Narendra Modi visit: Thumbs-up from farmers, mostly
Around 1.10 lakh tillers from the state have enrolled for the pension scheme
- Published 13.09.19, 12:08 AM
- Updated 13.09.19, 12:08 AM
- a min read
Rinki Devi, from Patna district of Bihar, was nervous. It’s not every day that she gets to share the stage with the Prime Minister.
The mother of three kids was among a few farmers from across the country selected to interact with Narendra Modi as he launched the PM Kisan Maan Dhan Yojana, the pension scheme for farmers. District administrations had asked for lists of farmers who have enrolled for the scheme, and from those a few were selected.
“I don’t know any other skill other than farming,” said Rinki, who grows paddy and seasonal vegetables on four acres of land.

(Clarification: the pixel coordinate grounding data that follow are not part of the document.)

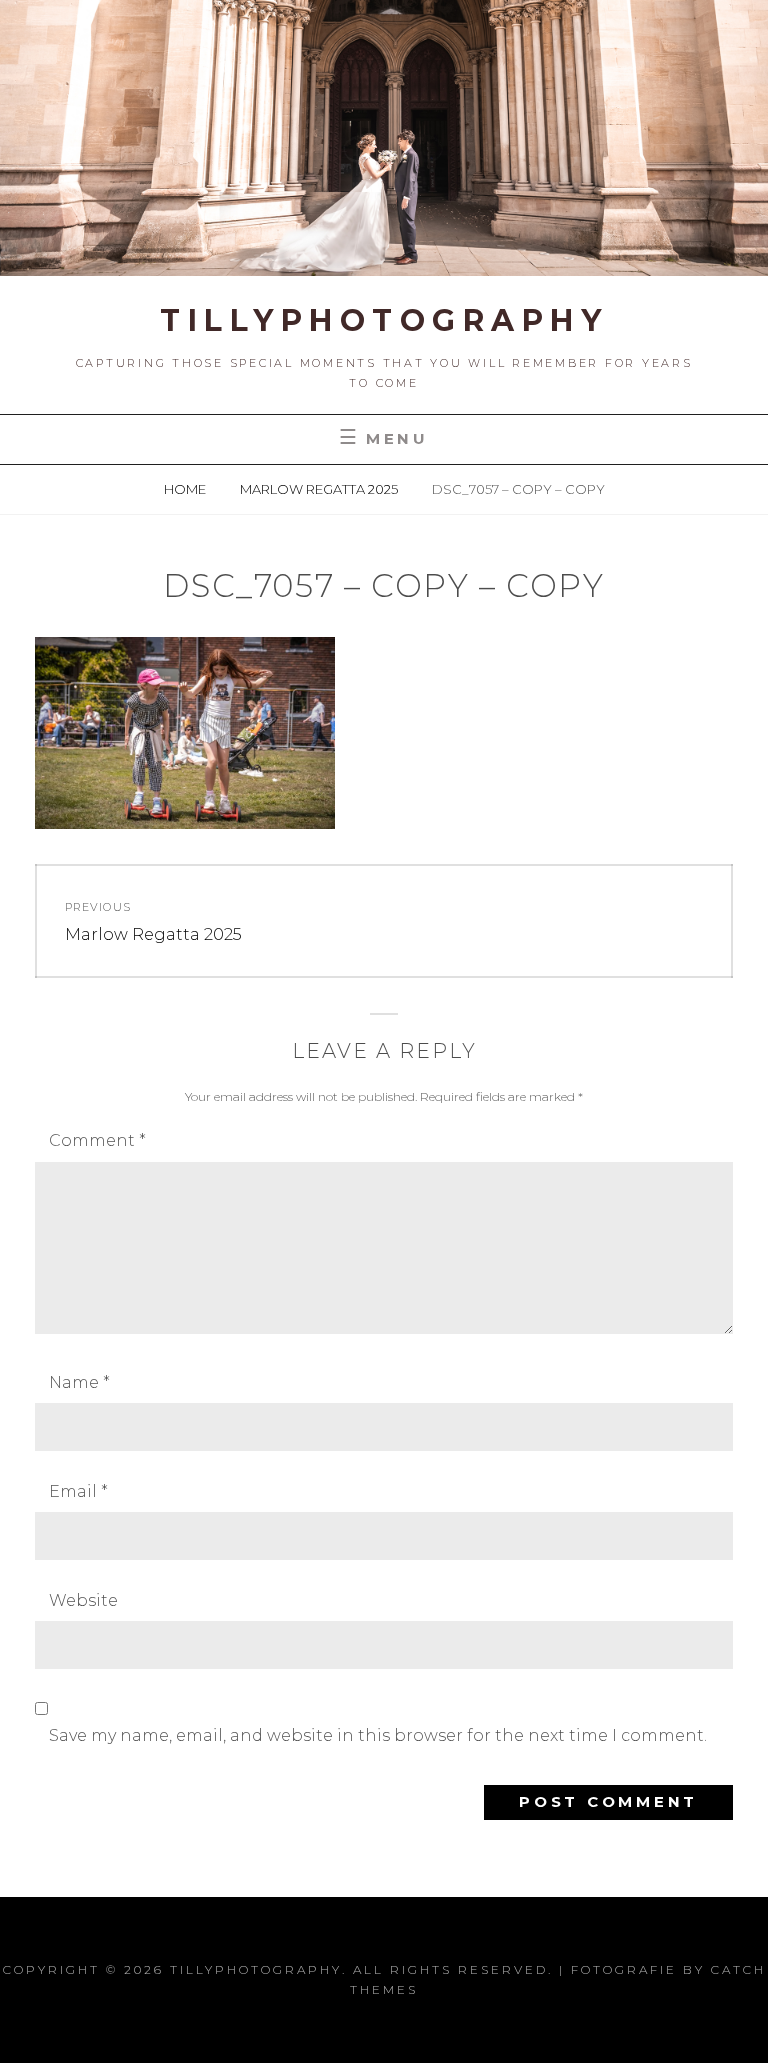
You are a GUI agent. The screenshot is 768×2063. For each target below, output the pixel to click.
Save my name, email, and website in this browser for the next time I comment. (378, 1735)
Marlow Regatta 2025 (320, 489)
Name (79, 1382)
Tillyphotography (384, 320)
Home (186, 489)
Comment (97, 1140)
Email (78, 1491)
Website (83, 1600)
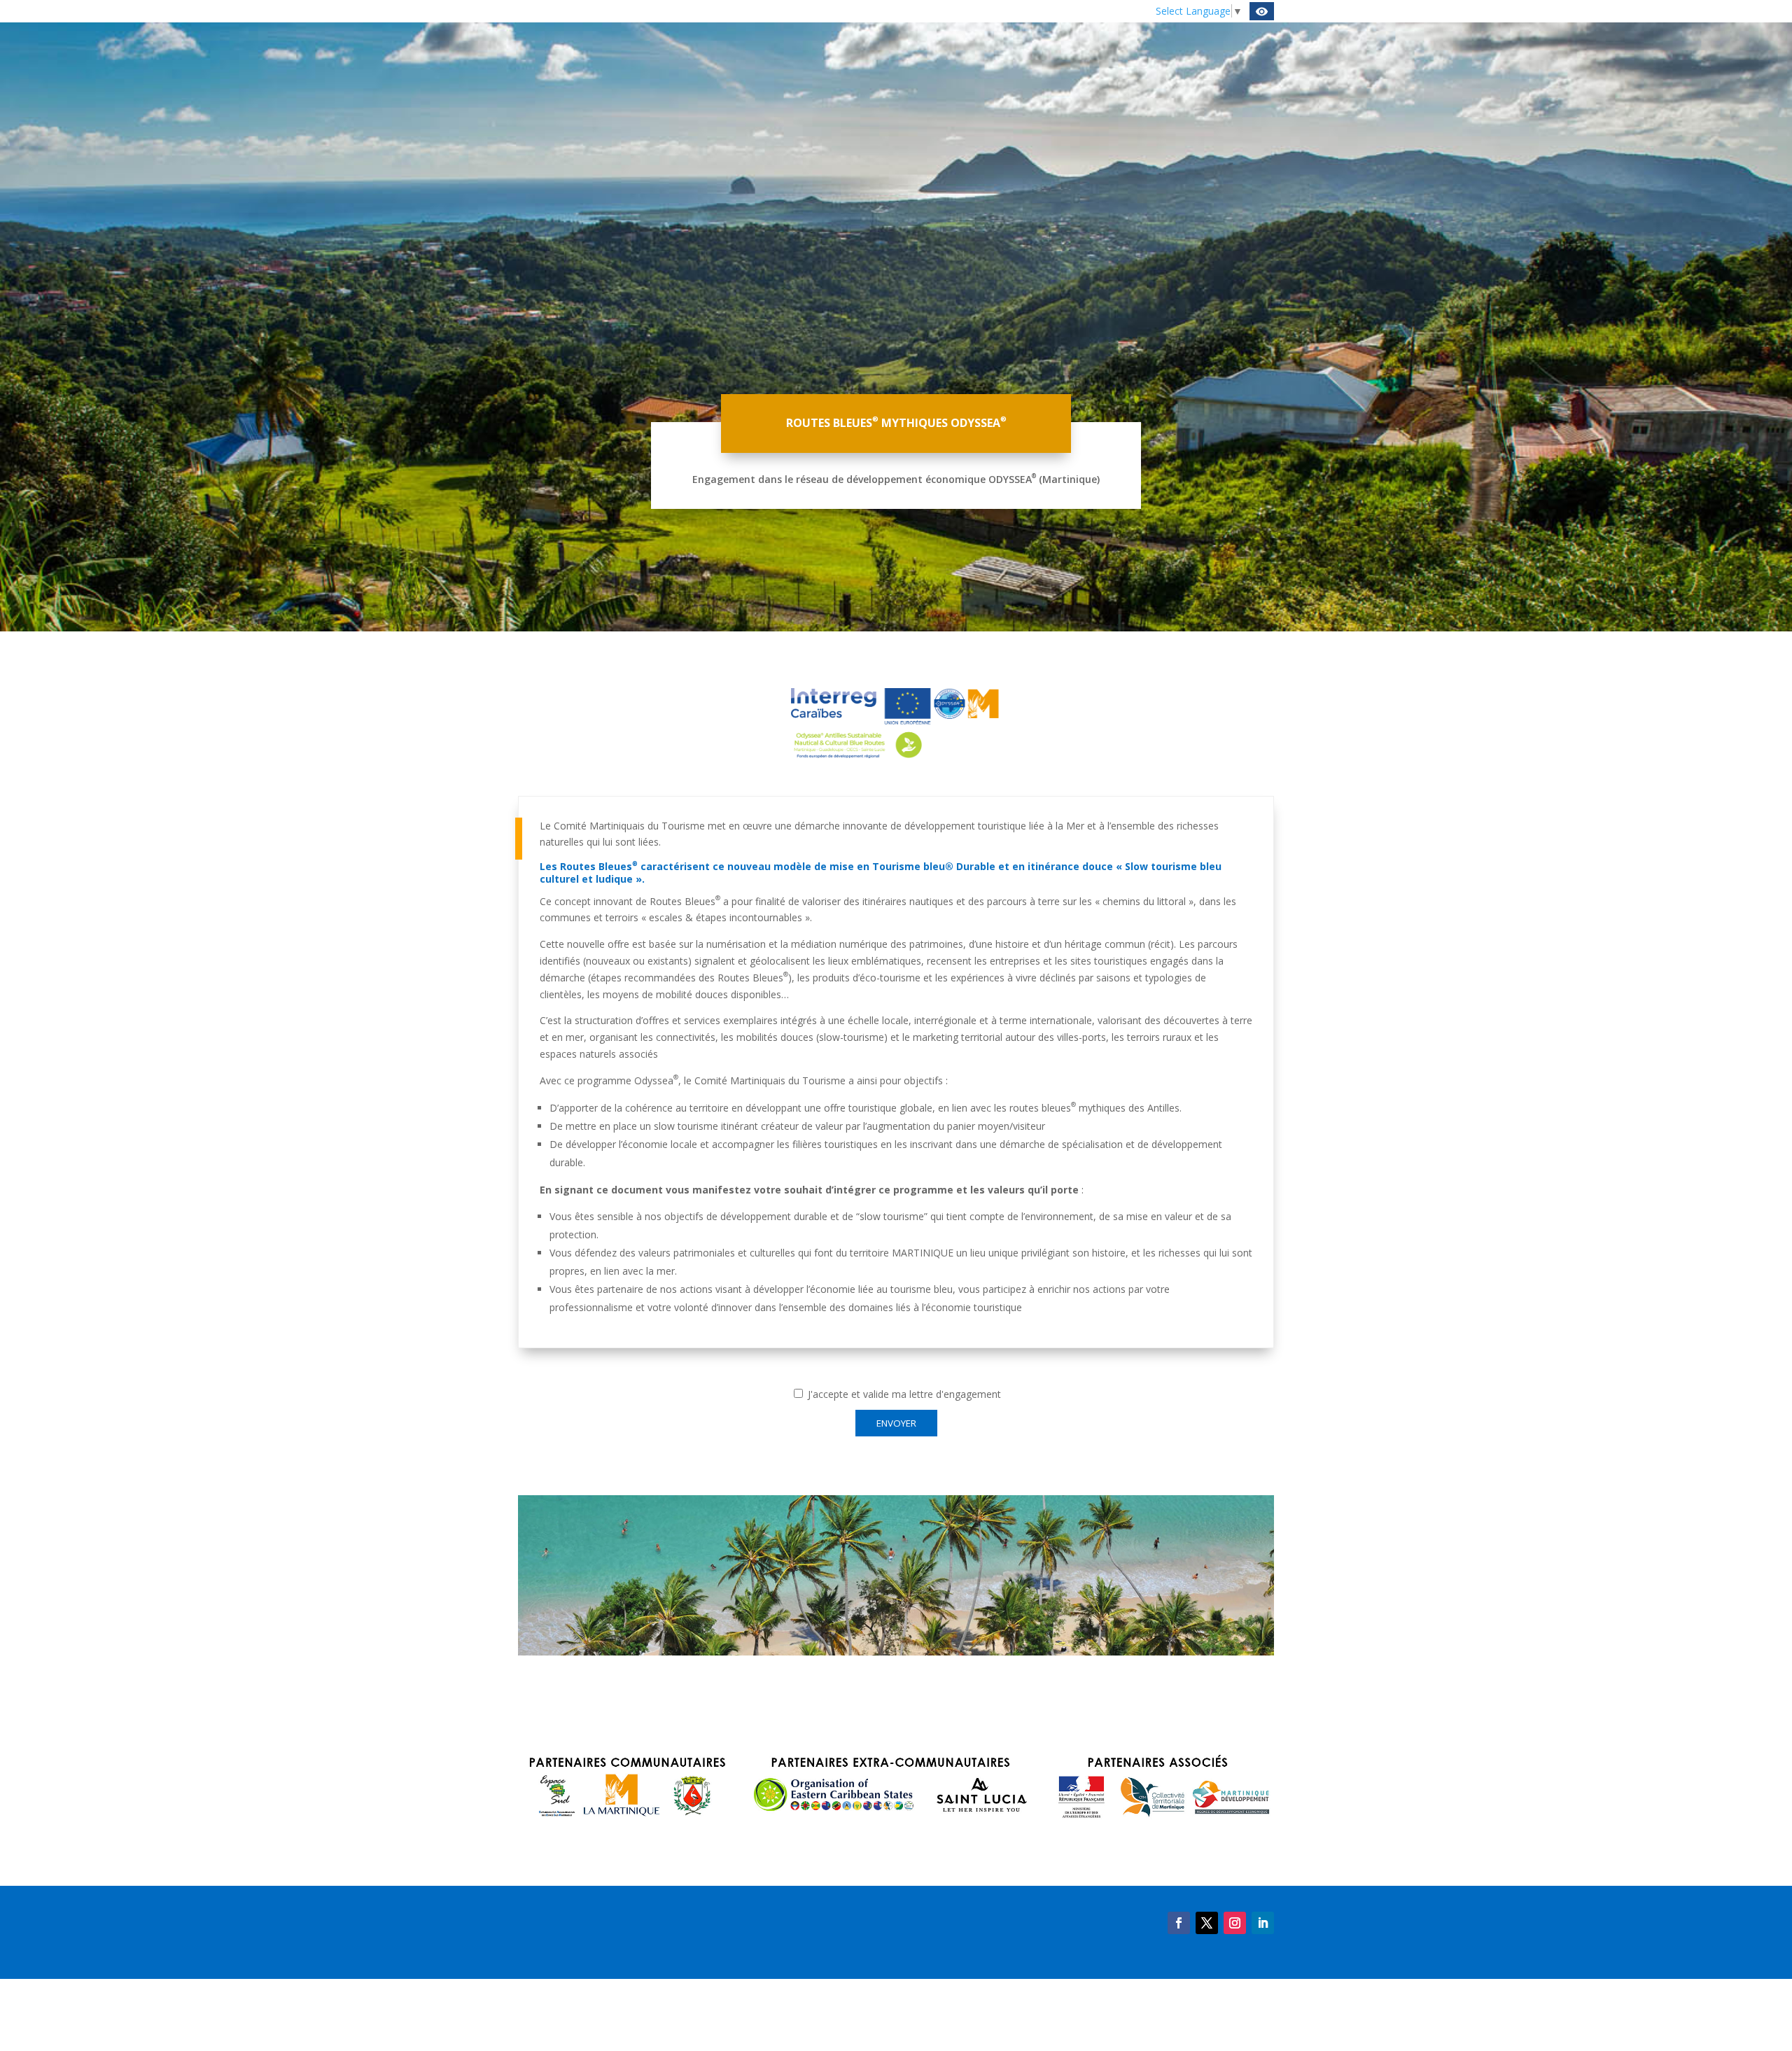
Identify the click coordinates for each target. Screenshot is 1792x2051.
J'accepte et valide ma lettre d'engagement (903, 1394)
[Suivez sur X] (1207, 1923)
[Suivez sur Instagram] (1235, 1923)
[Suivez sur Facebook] (1179, 1923)
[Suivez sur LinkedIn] (1263, 1923)
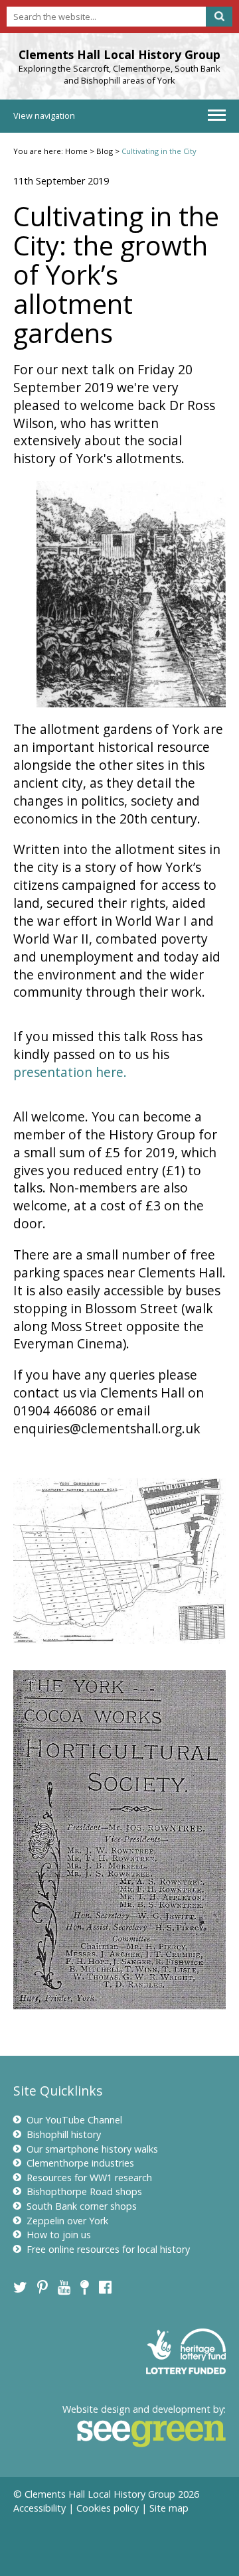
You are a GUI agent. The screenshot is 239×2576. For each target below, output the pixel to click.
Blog (104, 151)
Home (76, 151)
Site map (169, 2508)
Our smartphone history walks (92, 2149)
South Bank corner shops (82, 2206)
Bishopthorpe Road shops (84, 2191)
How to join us (59, 2234)
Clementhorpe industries (80, 2163)
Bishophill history (64, 2134)
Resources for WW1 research (89, 2177)
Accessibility (39, 2508)
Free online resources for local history (108, 2249)
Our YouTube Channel (74, 2119)
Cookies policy (107, 2508)
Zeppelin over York (67, 2220)
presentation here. (70, 1072)
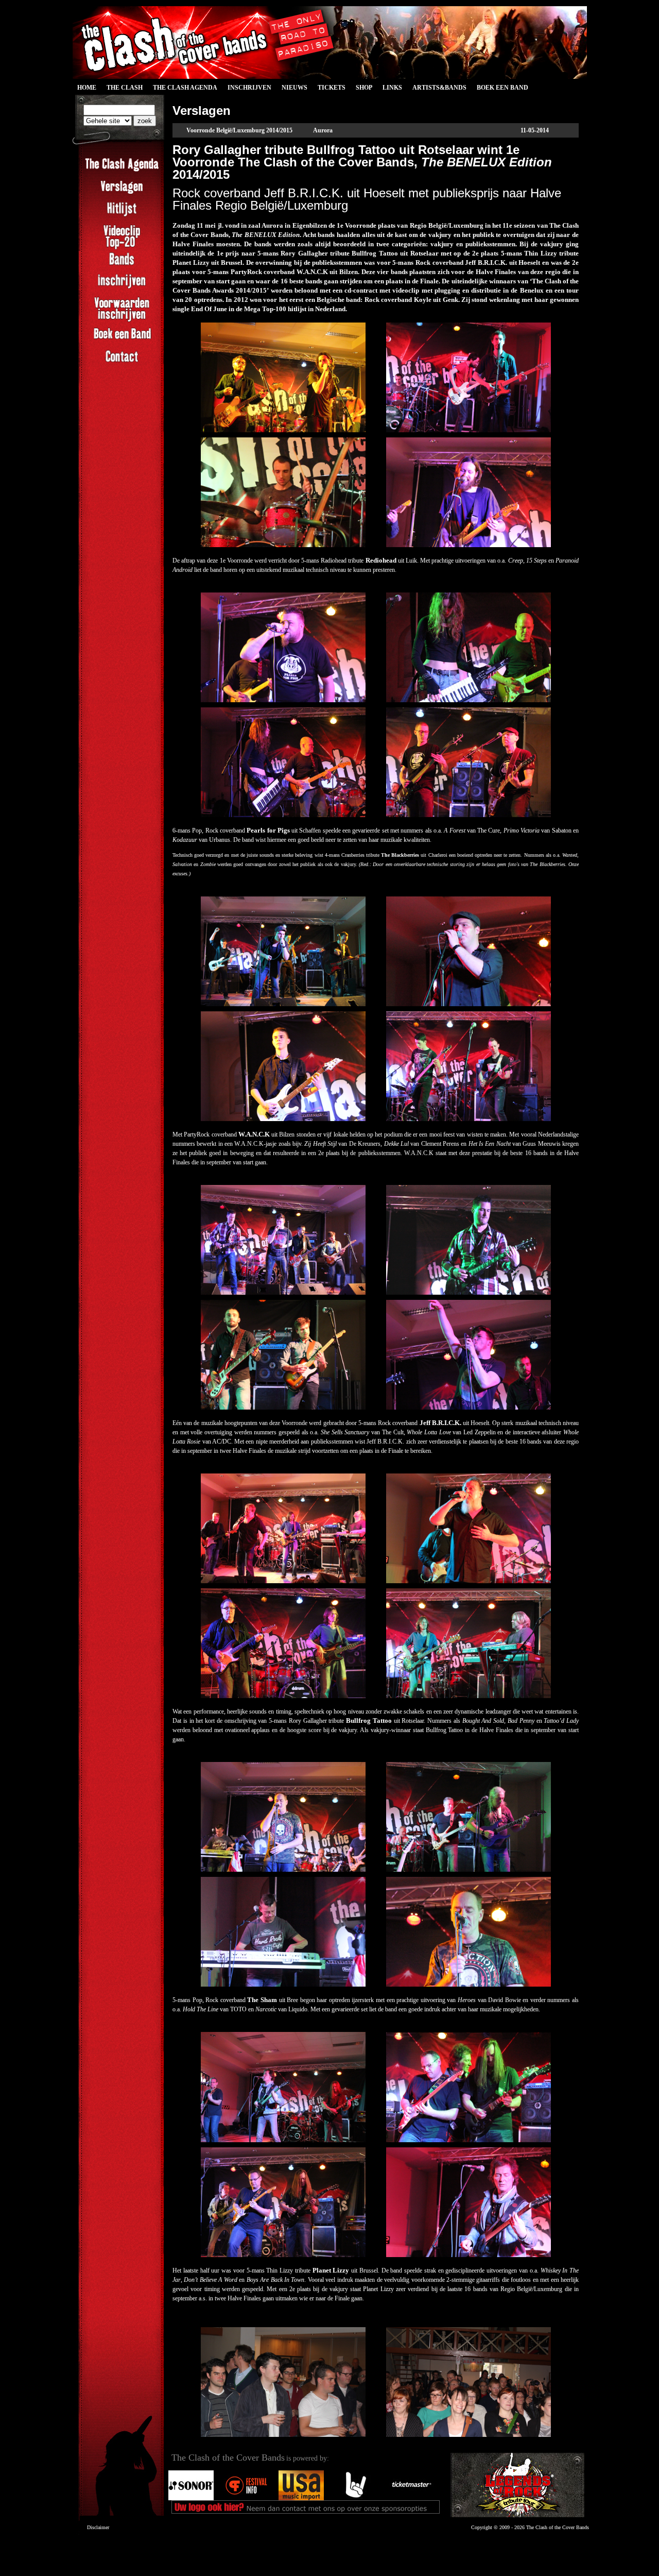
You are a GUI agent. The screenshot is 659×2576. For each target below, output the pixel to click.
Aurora (323, 130)
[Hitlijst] (121, 214)
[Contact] (121, 362)
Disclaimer (98, 2527)
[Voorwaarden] (121, 320)
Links (392, 87)
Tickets (331, 87)
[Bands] (121, 264)
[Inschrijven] (121, 287)
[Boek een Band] (121, 340)
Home (86, 87)
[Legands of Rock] (517, 2485)
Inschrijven (249, 87)
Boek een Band (502, 87)
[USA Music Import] (301, 2498)
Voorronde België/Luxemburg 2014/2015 (239, 130)
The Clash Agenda (185, 87)
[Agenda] (121, 170)
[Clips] (121, 248)
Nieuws (294, 87)
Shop (364, 87)
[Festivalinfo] (246, 2498)
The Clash (122, 89)
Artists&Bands (439, 87)
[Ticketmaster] (411, 2498)
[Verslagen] (121, 192)
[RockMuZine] (356, 2498)
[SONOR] (191, 2498)
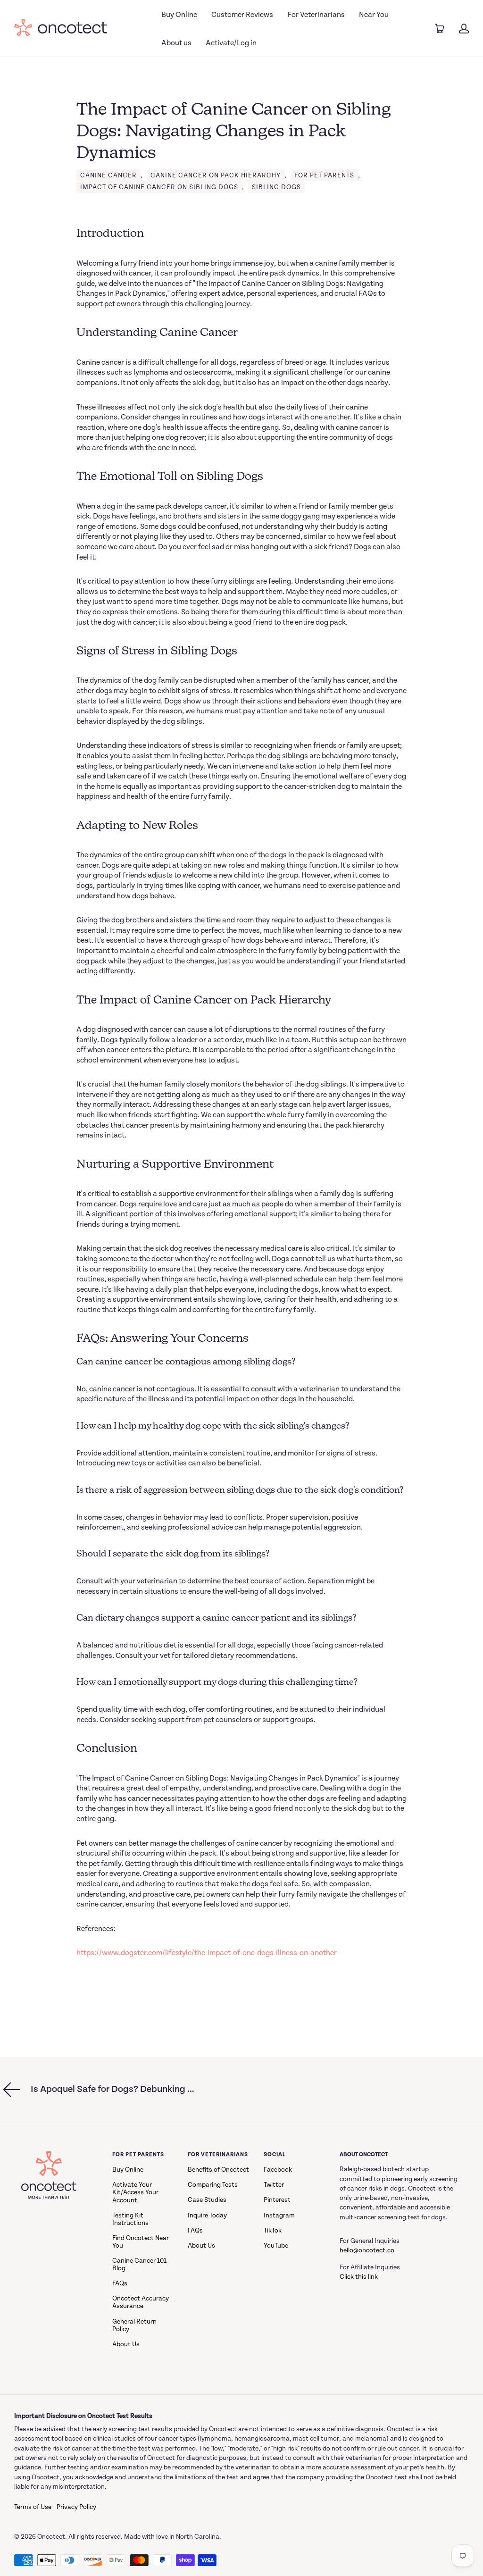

“My father is a farmer and so are my in-laws. I had not expected that I will be called for this programme. I was nervous when the PM asked how I manage farming and family. Under Pradhan Mantri Kisan Samman Nidhi, farmers are getting Rs 6,000 annually. Now a pension scheme too has been launched. The future of farmers seems secure.”
Thousands of farmers and their family members from across Jharkhand, sporting pink and yellow turbans, were ferried to the ground to hear the Prime Minister.
Around 1.10 lakh tillers from the state have enrolled for the pension scheme.
Kadir Ansari, a resident of Nirsa in Dhanbad district who has one acre of land, said felt farmers of Jharkhand are better off than their compatriots from other states.
“Jharkhand government also provides Rs 5,000 per acre per year. Though this is not a big amount, we can use it to buy seeds and fertilisers. Farming was never a profitable business for me and my wife and parents insisted I should quit farming. But I am not going to quit now,” said Ansari.
His friend Kajal Kumar, another marginal farmer who owns one acre of land, said: “Politicians only paid lip service towards farmers. No farmer wants his son to become a farmer.”
Panchi Oraon and Lalita Oraon from Lohardaga said the government should ensure farmers get proper markets for their produce, and irrigation. Suresh Mahto from Tamar said he has to sell tomato at throwaway prices “because we don’t have a proper market”.